Efforts by industry lobbyists to persuade lawmakers to remove the sunset failed, even when the industry offered concessions such as preventing “rollovers” to prevent that original $500 two-week loan from being refinanced time after time, with ever-increasing fees. That led to the failed ballot measure.

Woods said he never thought much of payday lenders before being asked to help build support for keeping them around. Woods said, though, that the lenders have agreed to a series of changes that make him comfortable working on their behalf.

But state Sen. Debbie McCune Davis, D-Phoenix, said much of what they are offering now was in the industry’s 2008 measure, the one voters found unacceptable.

For example, the plan would cap fees at $15 for every $100 borrowed instead of the $17.85.  McCune Davis said that lowers the annual percentage rate to only 391 percent.

Woods said that interest figure, while technically accurate, is misleading.

“These are two-week loans, not annual loans,” he said, with about 94 percent of borrowers paying them off within that time.

Woods said no lender would be willing to provide a two-week, unsecured loan at the 36 percent annual limit, because that would generate just a few dollars to cover costs and profit.

Woods said the plan to be presented to lawmakers also would allow a borrower who cannot repay within the two-week period an extra 60 days without interest.

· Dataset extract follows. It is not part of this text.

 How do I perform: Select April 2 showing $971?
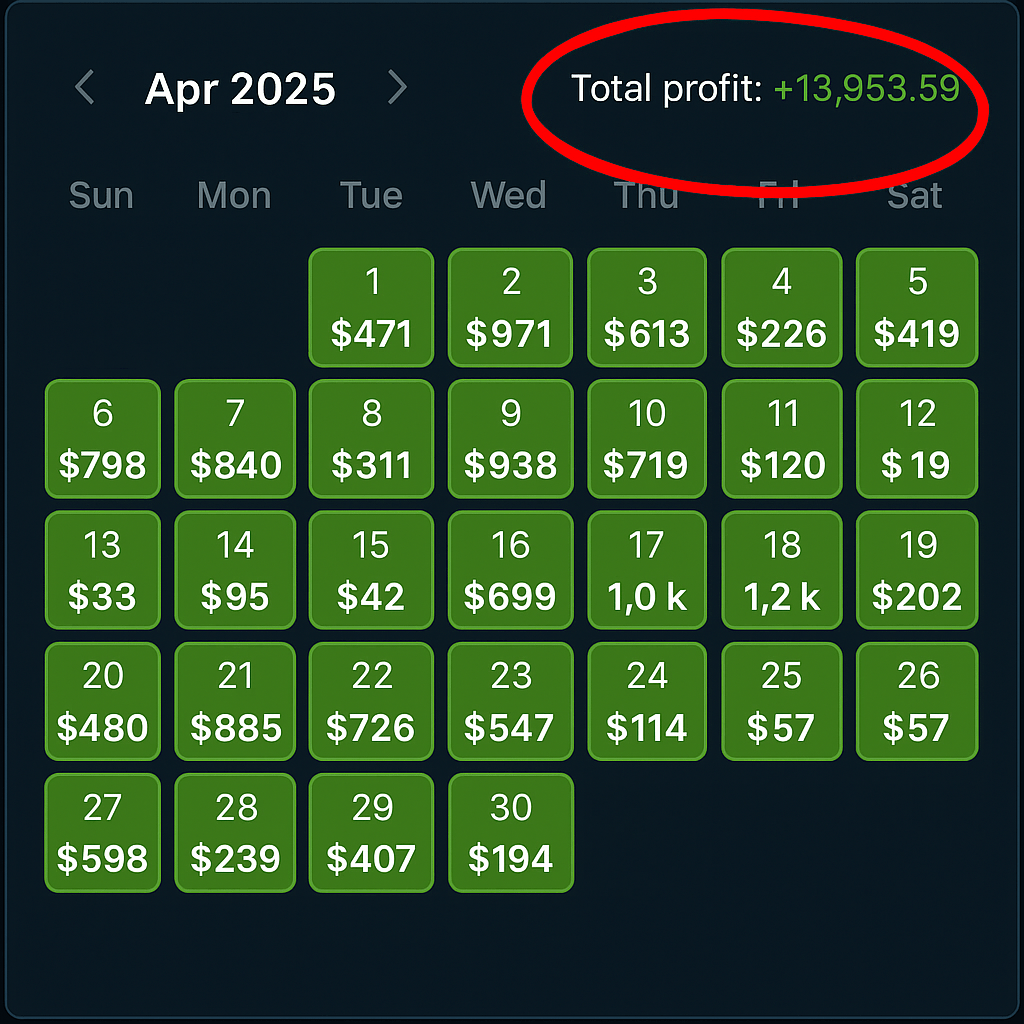tap(510, 308)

“I don’t know any industry, any business, any bank, anybody who will give you 60 days, no fee, no interest,” he said.

But that, too, was in the industry-financed initiative that voters rejected.

And McCune Davis said so were other changes that Woods is touting as improvements, including the prohibition on rollover of existing loans and a method of ensuring that borrowers at one payday lender don’t already have outstanding loans from another.

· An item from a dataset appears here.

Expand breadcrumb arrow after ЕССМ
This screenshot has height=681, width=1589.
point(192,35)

Woods said the fact that so many consumers use payday loans shows there is a need for short-term loans for people who have expenses but have no collateral.

McCune Davis said Arizonans did just fine before payday loans were legal and would do so again if they go away.

She said there were lenders who lent money under the old 36 percent interest cap but were driven out of business when payday lenders arrived.
McCune Davis said they will come back.

And for those who can’t qualify, McCune Davis suggested relatives, friends and charities.

That presumes the lenders will go away.

Payday loans are illegal in Pennsylvania. But a company called SameDayPayday has set up shop in more than three dozen communities where it advertises that it can connect Pennsylvanians with out-of-state lenders who will wire the money to borrowers’ checking accounts within an hour.

Other states that ban payday loans, though, have enacted separate laws also making Internet-based transactions illegal.

The Arizona lenders face one other hurdle: time.

Any measure approved during the regular legislative session does not take effect until 90 days after the end of that session. With lawmakers at the Capitol until May — if not beyond — legislation reauthorizing the right of payday lenders to operate would not take effect until months after they were forced to shut down.


That leaves two options [for the lenders]:
Get the necessary two-thirds vote for an emergency, which could prove difficult given the recent public vote, or persuade Brewer to call a special session to deal with the issue.